Welcome to retail returns season: the time of year when ugly sweaters, problematic consumer electronics, noisy toys, and ill-fitting shoes make their way back to retailers and manufacturers with few or no questions asked. This season in particular will bring higher return rates due to record-breaking online spending (ecommerce return rates are double that of brick and mortar stores) and heightened consumer expectations of relaxed cross channel returned policies (88% of shoppers review a retailer’s return policy throughout their shopping experience).
Before the rush of returns hits, here are five things you should know:
- 13% of holiday purchases will be returned; that’s $80-90 billion worth of merchandise and a 35% increase from 2015
- It costs twice as much to process a return back-on-shelf as it does to sell it; retailers spend 8% of total sales processing returns
- The top items returned include: graphic tees, specialty kitchen items, small hand tools, electronic toys
- B-Stock processes 60% more items in Q1 (Jan-March); most of it is merchandise that has been returned
- Nine of the top 10 retailers are opting to leverage online marketplaces to sell their returned and other liquidation goods to business buyers
Need more info on that last bullet?
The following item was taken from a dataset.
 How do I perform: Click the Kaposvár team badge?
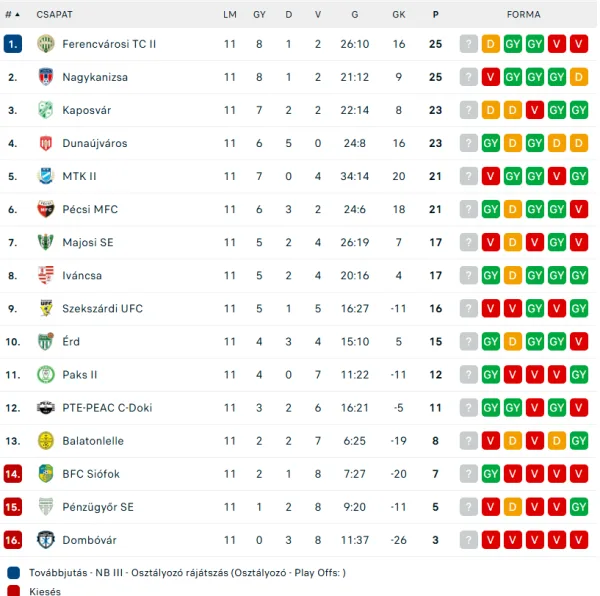tap(45, 110)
In a recent eMarketer article, B-Stock’s CEO, Howard Rosenberg explained how retailers now tend to push more returned goods toward liquidation rather than processing back on shelf. And – when done right – an online marketplace dynamic can fetch 30% to 80% more than traditional liquidation methods. This can make a big difference to margins, post holiday and all year round.
Let’s be honest, unless you have a zero-returns policy – which in today’s retail environment is unlikely – there is no hiding from holiday returns. But, by applying fresh thinking to how you handle them, returns can become a strategic asset rather than a dreaded post-holiday afterthought.